Earning in one currency and borrowing in euros introduces a genuine risk that's easy to overlook in the excitement of a purchase — exchange-rate movement between agreeing a price and completing can meaningfully change the real cost, and ongoing mortgage payments carry the same exposure for as long as the loan runs. Specialist currency transfer services exist precisely to manage this, and it's worth a conversation with one alongside the mortgage broker, not after.

Local tip Ask a currency specialist about locking in a rate for the completion transfer as soon as a purchase price is agreed — a forward contract removes the guesswork on the single largest transfer of the whole process.

Mortgage brokers versus going direct to a bank

An independent mortgage broker who works specifically with foreign buyers can compare offers across several lenders at once and knows which banks are currently most receptive to non-resident applications — that knowledge shifts over time and isn't something a single bank branch will volunteer. Going direct to one bank is simpler but only shows you that bank's own terms.

A typical timeline

Mortgage approval timelines in Spain are genuinely variable, but a rough shape is worth knowing before you commit to a purchase timetable.

4–8weeks is a commonly cited range from full application to formal approval
1NIE number is required before a mortgage application can complete, so start that process early

Information only — always take regulated advice

Nothing on this page is personalised financial advice, and mortgage terms, rates and lending appetite all change over time and by lender.
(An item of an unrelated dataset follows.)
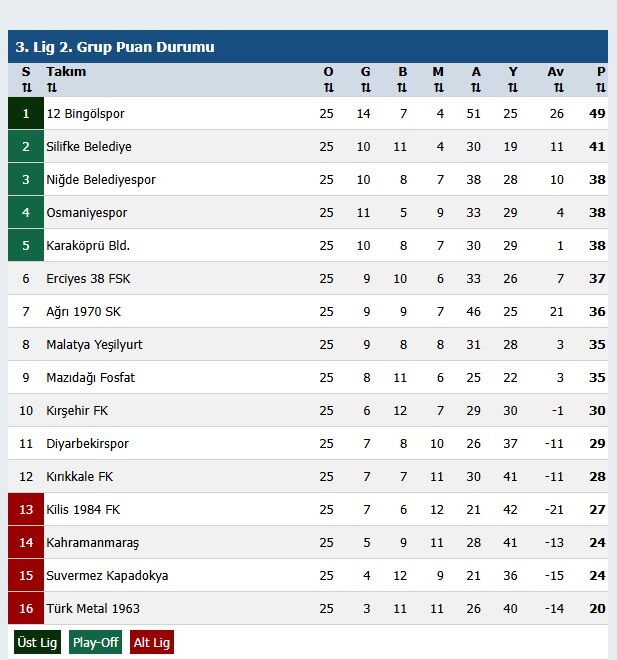Click Silifke Belediye team name
The height and width of the screenshot is (660, 617).
[x=89, y=147]
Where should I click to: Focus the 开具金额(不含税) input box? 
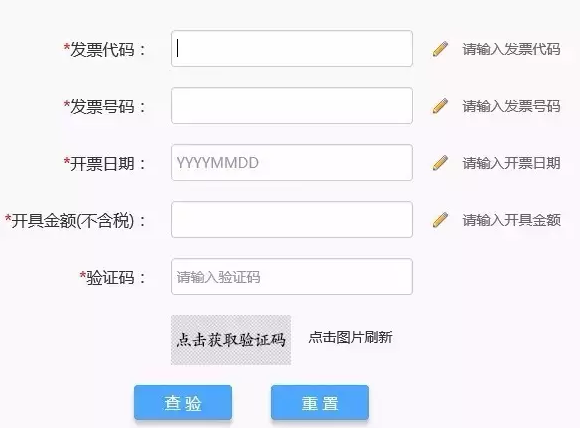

Before making any decision, speak to a regulated Spanish mortgage broker or bank adviser who can assess your actual financial position and give you current, specific terms.

Local tip Get a broker's initial view before you make an offer on a property, not after — knowing your realistic borrowing range changes what's worth viewing in the first place.

Quick answers

Can a non-resident get a 100% mortgage in Spain? It's highly unusual. Non-resident lending in Spain typically caps well below the full purchase price, commonly cited in the 60–70% loan-to-value range, meaning most non-resident buyers need a substantial cash deposit alongside the mortgage rather than relying on it to cover the whole purchase.

How much deposit do foreign buyers typically need? Enough to cover the gap the mortgage won't reach, plus the purchase costs on top. If a lender offers 60–70% loan-to-value, that implies a deposit in the region of 30–40% of the purchase price before even accounting for taxes and fees — an independent broker can give an exact figure for a specific property and buyer profile.